[[ RECORDED INFORMATION, beginning ]]

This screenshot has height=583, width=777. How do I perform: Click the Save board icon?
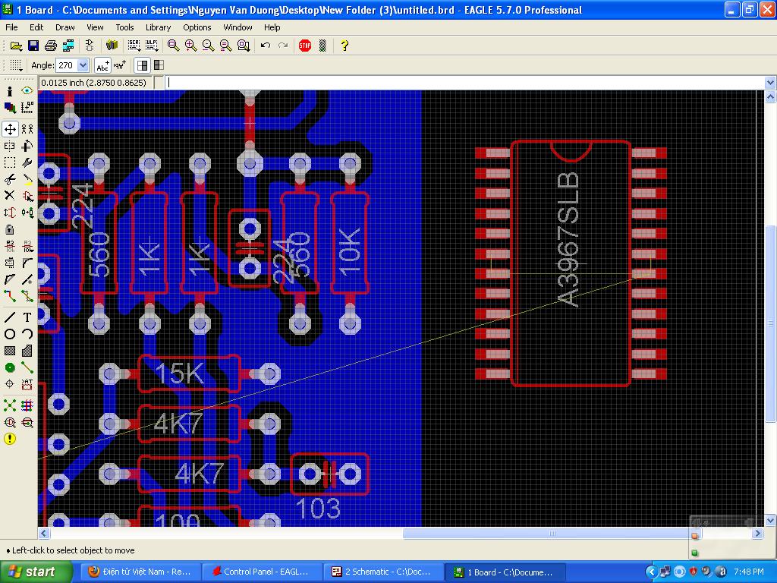[33, 46]
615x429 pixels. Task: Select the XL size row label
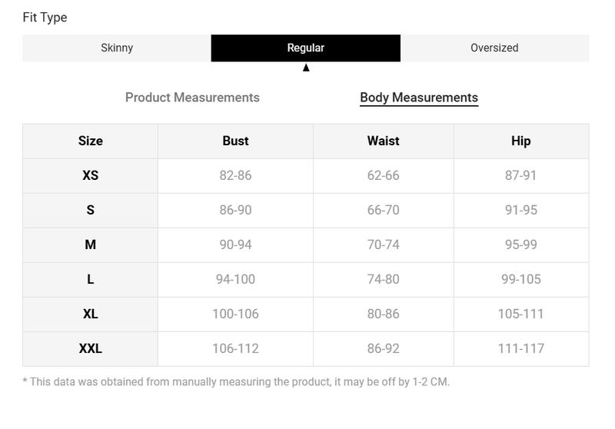[90, 314]
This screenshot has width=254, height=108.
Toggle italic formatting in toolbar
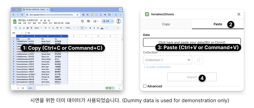(94, 28)
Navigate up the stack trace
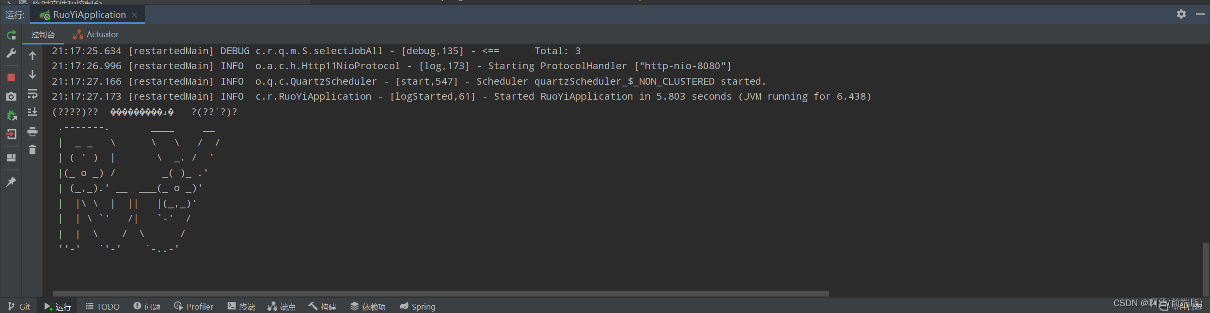1210x313 pixels. tap(32, 55)
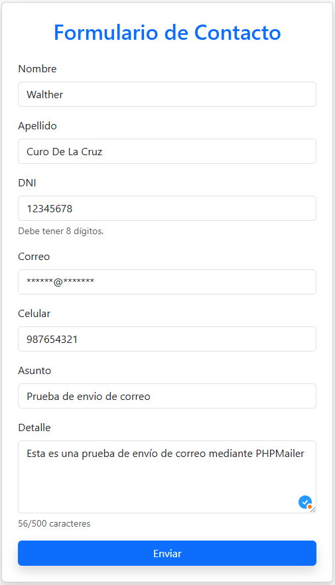Click the Formulario de Contacto heading

coord(167,33)
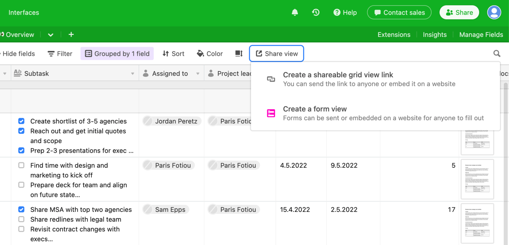Click the notifications bell icon
Screen dimensions: 509x245
point(295,12)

[[ RECORDED INFORMATION, end ]]

WHAT YOU SHOULD DO: Give back every record above word for word, dropping pictures.

TASK RESPONSE:
This screenshot has height=583, width=777. How do I perform: Click the Save board icon?
[33, 46]
615x429 pixels. Task: Select the XL size row label
[90, 314]
This screenshot has width=254, height=108.
Toggle italic formatting in toolbar
(94, 28)
Navigate up the stack trace
1210x313 pixels. tap(32, 55)
Click the Formulario de Contacto heading

coord(167,33)
Click the notifications bell icon
Screen dimensions: 509x245
point(295,12)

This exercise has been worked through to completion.